## WORK ITEM
Within these entries, which lines include the string "label"? Copy each one.

[Entries taken from a collection]
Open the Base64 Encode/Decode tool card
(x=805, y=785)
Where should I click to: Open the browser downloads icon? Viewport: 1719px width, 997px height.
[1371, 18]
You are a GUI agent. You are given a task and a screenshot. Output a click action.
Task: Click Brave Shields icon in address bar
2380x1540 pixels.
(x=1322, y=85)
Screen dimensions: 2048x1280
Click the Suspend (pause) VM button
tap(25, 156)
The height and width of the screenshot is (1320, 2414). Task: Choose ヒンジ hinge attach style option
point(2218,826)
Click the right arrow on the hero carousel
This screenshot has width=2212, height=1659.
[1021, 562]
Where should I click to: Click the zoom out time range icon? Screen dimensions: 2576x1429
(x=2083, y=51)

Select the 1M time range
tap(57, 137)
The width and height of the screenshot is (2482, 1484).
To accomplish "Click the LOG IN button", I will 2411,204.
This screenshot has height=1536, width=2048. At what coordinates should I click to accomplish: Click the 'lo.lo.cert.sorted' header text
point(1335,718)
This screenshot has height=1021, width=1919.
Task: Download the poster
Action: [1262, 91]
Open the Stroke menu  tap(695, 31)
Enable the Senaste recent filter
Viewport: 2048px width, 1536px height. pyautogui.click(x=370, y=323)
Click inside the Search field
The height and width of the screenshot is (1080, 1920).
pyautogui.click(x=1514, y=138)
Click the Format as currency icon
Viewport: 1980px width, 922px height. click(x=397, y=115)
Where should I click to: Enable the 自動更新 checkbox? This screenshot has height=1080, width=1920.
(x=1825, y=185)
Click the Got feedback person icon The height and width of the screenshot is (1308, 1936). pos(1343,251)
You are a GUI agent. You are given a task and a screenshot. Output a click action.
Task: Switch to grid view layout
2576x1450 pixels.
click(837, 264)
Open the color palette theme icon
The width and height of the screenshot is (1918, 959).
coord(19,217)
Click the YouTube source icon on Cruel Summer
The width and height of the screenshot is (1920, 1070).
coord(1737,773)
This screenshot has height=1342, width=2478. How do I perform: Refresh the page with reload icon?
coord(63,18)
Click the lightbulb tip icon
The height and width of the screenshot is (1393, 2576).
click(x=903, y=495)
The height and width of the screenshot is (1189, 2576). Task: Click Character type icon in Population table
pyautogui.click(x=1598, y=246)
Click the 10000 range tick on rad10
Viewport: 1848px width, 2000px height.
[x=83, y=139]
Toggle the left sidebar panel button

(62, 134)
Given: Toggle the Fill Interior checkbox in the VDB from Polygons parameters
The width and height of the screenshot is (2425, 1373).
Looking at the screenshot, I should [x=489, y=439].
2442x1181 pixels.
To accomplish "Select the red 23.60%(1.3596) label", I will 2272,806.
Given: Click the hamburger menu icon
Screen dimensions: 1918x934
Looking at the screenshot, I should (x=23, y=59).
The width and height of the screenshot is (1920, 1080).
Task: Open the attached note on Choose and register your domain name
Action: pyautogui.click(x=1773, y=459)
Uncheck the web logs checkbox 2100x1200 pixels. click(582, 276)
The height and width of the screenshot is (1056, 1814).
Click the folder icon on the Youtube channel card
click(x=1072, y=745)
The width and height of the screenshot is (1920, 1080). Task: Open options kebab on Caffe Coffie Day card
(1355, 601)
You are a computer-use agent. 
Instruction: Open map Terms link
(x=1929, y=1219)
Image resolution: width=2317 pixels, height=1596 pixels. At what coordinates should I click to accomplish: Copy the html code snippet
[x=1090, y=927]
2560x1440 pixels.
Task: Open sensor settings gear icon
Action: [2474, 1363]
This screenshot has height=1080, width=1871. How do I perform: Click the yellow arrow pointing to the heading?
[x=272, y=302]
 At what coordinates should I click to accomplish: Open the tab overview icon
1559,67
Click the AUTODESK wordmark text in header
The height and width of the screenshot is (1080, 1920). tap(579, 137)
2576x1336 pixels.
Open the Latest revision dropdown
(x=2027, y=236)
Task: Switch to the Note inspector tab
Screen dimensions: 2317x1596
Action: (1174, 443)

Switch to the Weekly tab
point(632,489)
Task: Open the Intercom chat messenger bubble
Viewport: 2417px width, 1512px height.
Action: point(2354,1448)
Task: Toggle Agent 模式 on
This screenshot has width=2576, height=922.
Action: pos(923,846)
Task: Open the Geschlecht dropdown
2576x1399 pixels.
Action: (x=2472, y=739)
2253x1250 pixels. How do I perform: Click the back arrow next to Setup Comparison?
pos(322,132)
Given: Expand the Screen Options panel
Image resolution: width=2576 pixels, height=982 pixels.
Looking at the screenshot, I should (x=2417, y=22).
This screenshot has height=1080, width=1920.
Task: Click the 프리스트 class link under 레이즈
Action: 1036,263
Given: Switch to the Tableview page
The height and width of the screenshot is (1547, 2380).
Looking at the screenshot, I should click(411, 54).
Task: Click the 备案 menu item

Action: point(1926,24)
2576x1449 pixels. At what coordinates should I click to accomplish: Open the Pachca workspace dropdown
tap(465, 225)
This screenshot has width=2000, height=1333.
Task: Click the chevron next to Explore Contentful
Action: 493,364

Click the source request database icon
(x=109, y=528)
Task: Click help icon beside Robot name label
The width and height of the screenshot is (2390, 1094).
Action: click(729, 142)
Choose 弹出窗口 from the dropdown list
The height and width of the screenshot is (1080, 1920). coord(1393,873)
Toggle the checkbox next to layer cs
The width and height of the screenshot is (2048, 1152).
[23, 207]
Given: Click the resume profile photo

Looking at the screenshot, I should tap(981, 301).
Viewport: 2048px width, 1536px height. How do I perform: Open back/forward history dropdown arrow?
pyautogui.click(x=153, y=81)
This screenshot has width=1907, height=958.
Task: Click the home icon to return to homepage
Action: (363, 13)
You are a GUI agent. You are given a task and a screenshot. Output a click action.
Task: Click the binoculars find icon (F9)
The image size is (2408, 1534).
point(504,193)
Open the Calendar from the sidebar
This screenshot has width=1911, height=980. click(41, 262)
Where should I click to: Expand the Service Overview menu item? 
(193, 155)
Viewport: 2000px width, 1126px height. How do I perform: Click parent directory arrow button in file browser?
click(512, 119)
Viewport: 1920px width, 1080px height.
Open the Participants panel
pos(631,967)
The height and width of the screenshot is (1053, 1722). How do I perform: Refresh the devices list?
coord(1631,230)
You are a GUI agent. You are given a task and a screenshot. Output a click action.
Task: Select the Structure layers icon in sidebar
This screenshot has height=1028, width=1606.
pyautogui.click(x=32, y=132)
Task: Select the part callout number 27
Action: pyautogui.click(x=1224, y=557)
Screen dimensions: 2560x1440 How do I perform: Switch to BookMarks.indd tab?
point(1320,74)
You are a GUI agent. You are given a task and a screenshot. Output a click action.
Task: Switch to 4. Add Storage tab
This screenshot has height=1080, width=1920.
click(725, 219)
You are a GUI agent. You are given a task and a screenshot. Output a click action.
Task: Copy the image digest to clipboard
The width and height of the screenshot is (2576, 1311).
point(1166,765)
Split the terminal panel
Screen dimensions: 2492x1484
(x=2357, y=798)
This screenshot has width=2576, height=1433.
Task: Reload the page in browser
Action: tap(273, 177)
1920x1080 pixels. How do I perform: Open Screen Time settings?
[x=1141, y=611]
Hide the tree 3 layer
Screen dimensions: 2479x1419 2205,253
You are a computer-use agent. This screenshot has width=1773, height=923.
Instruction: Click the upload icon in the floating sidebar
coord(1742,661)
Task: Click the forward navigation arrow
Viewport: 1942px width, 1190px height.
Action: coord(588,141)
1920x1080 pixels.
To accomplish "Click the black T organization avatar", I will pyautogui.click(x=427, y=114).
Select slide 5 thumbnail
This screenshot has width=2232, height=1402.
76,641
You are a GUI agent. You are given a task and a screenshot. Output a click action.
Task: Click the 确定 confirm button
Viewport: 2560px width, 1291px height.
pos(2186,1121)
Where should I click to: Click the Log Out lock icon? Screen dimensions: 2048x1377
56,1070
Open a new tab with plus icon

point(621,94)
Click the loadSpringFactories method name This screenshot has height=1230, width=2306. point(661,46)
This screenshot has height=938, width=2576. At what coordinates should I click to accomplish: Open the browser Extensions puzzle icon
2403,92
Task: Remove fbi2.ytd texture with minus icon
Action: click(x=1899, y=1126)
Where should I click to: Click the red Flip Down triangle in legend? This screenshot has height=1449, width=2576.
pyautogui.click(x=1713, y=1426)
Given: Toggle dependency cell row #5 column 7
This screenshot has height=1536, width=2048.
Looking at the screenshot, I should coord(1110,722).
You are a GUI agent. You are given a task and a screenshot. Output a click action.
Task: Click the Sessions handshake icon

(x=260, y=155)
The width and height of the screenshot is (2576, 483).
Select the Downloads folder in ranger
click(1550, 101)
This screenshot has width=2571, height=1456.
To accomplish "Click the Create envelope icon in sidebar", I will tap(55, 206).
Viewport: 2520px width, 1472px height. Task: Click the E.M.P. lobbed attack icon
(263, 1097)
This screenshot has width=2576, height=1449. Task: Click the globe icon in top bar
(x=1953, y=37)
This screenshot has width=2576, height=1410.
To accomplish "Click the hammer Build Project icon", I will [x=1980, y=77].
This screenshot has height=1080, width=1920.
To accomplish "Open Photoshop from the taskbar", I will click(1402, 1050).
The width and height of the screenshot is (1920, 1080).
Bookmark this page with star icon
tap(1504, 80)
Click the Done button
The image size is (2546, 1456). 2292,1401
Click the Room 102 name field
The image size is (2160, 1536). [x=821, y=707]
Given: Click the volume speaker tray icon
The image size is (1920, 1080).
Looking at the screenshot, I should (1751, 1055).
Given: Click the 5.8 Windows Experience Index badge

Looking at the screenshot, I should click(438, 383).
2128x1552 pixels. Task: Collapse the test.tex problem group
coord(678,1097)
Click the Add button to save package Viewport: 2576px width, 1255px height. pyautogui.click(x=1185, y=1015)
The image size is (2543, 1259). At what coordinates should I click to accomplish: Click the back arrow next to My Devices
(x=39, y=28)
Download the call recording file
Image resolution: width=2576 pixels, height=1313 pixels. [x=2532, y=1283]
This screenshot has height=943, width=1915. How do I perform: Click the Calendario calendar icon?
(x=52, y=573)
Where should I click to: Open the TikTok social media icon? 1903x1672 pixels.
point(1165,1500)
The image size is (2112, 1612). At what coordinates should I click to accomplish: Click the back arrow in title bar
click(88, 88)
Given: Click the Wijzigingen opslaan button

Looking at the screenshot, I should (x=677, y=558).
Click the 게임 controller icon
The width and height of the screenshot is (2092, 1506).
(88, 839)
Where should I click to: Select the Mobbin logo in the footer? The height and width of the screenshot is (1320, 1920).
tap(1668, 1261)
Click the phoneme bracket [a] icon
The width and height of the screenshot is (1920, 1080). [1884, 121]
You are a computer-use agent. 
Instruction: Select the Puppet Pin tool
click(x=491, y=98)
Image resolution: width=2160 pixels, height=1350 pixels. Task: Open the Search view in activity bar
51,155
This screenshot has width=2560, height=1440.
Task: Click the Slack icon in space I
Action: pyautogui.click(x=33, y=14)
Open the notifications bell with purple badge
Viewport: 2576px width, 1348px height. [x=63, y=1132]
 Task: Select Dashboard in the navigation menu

## TASK SOLUTION
To accomplish "Select the red 23.60%(1.3596) label", I will 2272,806.
Task: Click help icon beside Robot name label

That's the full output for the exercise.